The VanderMeers are “less concerned about making sure to include certain authors” than they are “about trying to give accurate overviews of certain eras, impulses, and movements” (xxix). There is a global outlook, with a pragmatic focus on the USSR and Latin America. The introduction is substantial and useful, with heartening idiosyncracies. It is standing squarely inside Anglophone writing, but en pointe, VanderMeerkattishly peeping over the horizon.

I did wonder if perhaps a few subject specialists could be scouted for the second edition? And there are also gestures toward literary modernism, and speaking selfishly, I would have loved an anthology in which those gestures were a bit more vigorous and flappy. But I can fully appreciate the presiding spirit of mild progress and gentle correctives.

"Two vast and trunkless legs of stone / Stand in the desert . . ."

The Big Book of SF aims to discard an unhelpful distinction between genre and mainstream literary fiction, yet it makes a point of preserving a distinction between SF and fantasy. Why? The reason that the Big Book invokes – roughly, SF is about the future – definitely has some legs. (Actually, it probably has steadier legs than ‘cognition effect’). One leg (tentacular) is encased in spacesuit polymers; the other (cloven-hoofed) slips into its mithril chausse, chausse, poleyn, etc., and the VanderMeers wield these fantastic trousers deftly. Besides, editors must impose some arbitrary constraints, and there’s a strong hint of a Big Book of Fantasy in the offing ...

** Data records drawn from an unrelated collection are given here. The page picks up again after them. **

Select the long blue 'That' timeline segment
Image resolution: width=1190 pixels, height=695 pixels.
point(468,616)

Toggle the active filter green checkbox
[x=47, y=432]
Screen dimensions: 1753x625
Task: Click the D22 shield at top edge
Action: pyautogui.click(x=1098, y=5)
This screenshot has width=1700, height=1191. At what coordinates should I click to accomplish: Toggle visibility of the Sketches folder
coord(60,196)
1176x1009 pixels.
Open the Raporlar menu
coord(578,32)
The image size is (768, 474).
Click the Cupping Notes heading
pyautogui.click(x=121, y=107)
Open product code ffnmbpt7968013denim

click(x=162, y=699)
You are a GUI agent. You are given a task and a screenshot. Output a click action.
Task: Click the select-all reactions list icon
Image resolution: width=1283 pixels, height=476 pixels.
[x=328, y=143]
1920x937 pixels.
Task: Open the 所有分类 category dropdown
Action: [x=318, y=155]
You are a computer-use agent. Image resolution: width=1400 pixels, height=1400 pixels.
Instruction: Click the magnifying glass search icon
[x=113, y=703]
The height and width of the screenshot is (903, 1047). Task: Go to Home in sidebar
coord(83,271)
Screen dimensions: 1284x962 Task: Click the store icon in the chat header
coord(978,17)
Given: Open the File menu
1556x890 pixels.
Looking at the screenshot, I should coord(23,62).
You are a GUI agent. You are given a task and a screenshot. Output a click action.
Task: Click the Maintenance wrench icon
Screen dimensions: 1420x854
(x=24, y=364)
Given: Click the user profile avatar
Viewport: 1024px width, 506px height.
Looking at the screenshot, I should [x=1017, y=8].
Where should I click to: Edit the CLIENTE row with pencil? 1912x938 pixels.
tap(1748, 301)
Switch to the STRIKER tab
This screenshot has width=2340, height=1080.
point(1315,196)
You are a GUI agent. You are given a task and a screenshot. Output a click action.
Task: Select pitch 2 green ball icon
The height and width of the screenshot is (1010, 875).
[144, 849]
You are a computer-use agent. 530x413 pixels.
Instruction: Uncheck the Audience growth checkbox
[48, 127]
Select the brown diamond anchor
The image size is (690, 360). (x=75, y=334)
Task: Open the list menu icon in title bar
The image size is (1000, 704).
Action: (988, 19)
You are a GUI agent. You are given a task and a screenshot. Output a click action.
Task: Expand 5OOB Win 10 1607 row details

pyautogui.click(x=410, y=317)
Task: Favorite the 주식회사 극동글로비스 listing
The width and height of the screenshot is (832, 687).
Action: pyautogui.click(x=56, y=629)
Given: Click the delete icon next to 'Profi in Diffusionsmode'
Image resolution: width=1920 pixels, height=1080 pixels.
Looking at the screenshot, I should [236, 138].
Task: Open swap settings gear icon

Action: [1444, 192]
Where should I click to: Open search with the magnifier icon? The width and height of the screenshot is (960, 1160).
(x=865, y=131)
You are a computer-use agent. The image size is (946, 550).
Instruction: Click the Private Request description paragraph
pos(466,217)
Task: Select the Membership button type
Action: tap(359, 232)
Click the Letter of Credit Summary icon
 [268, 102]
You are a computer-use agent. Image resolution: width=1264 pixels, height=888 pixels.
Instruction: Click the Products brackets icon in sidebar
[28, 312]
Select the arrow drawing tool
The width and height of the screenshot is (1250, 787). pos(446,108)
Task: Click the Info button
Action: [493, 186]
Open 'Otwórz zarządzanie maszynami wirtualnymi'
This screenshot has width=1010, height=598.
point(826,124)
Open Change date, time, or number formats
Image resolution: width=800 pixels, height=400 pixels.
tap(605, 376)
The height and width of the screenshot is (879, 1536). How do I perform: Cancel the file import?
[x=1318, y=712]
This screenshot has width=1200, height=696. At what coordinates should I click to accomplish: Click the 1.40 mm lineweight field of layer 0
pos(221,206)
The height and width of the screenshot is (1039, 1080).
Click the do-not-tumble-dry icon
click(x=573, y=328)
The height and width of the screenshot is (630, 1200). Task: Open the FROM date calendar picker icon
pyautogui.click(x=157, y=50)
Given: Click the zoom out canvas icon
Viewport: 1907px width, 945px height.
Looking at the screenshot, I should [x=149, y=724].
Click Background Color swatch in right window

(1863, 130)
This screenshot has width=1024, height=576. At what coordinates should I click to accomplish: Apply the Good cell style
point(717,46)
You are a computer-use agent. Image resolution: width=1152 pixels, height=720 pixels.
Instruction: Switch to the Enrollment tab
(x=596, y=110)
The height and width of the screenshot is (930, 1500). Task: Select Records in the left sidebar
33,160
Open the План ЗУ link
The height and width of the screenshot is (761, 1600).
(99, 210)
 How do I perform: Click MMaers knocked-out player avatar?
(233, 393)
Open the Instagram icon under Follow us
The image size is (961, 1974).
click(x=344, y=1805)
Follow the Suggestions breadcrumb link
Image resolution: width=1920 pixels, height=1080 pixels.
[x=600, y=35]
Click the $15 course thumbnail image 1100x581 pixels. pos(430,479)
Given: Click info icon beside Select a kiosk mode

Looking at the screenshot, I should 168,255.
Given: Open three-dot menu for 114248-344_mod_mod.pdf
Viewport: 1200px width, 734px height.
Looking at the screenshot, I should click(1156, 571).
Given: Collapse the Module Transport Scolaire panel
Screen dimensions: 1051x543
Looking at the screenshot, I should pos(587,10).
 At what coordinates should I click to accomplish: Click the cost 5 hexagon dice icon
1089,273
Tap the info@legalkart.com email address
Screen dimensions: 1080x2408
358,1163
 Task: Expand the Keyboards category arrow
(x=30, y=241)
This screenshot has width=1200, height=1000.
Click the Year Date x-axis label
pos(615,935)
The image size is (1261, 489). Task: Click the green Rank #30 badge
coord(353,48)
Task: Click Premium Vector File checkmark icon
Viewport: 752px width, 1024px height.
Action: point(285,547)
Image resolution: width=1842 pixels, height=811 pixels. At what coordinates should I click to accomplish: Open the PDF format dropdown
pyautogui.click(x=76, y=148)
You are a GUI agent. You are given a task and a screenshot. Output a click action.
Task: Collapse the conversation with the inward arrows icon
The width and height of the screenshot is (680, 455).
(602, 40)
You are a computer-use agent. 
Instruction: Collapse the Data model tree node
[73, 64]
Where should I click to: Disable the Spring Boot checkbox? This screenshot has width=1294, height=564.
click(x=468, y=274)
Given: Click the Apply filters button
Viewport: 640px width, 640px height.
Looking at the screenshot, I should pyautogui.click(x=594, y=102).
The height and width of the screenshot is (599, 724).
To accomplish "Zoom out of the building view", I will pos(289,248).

Still, I felt there was something faintly unresolved about all this … until I read Jonathan’s New Weird article, plus a post by Ethan Robinson to which it links. That made me wonder: perhaps a monumental retrospective like the Big Book is unlikely to break down the SF/fantasy distinction, precisely because that would spoil the fun for all the billions of contemporary sfantasy authors (?), who need the the SF/fantasy distinction to have something to heroically break down in a sort of pseudo-radical transgression. It is like actually murdering the villain in a cartoon show: who do you overcome next episode?

But perhaps more to the point, the stories that are here translated into English for the first time are stonkers, certainly the best short speculative fiction I’ve read this year (sorry, alive writers). Yefim Zozulya’s proto-dystopian (?) tale ‘The Doom of Principal City’ and Silvina Ocampo’s ‘The Waves’ are my pick of the bunch. Jacques Barbéri ... Burroughs-ish, Ligotti-ish, Clive Barker-ish?

I thought Karl Hans Strobl’s ‘The Triumph of Mechanics’ is the only one whose interest is perhaps primarily merely as a fragment of a larger history? – but even that one has its moments: an opera singer digs in her cleavage and draws forth a robotic rabbit, from whose dugs dangle nine robot rabbit kits, then screams operatically, so there.

2016 may also be a watershed year for the penetration of AI into cultural production. The Twitterbots whose imbrications I have most enjoyed are @dreamhaver, @magicrealismbot, @speculativecash, @fantasticvocab, and maybe also Sarah Nyberg and Nora Reed’s troll-baiting honeybots (e.g. @arguetron).

Two noteworthy short films, both available online [UPDATE: can't find Skies?], that feel SFnal by virtue of their makers: In the Robot Skies was shot entirely through autonomous camera drones; Sunspring was written by a LSTM recurrent neural network fed on SF screenplays. Sunspring felt hampered by strict fidelity to a narrow constraint (unlike In the Robot Skies). Why not shift the constraint just a little bit, and let humans write the stage directions (aka ‘action’)? But it is a fascinating thing, not least for how it reveals SF’s obsession with epistemology, with what is knowable, and how, and why. The film’s dialogue, for all its fragmenting, splicing, garden pathing grammars, keeps coming back to trust, belief, knowledge, understanding. The other big theme is sex.

Yoon Ha Lee’s Ninefox Gambit involves calendrical magic. But let’s end with a jolly Christmas hex on calendars themselves, which entice us into impugning something called ‘2016’ for what we ourselves have wrought.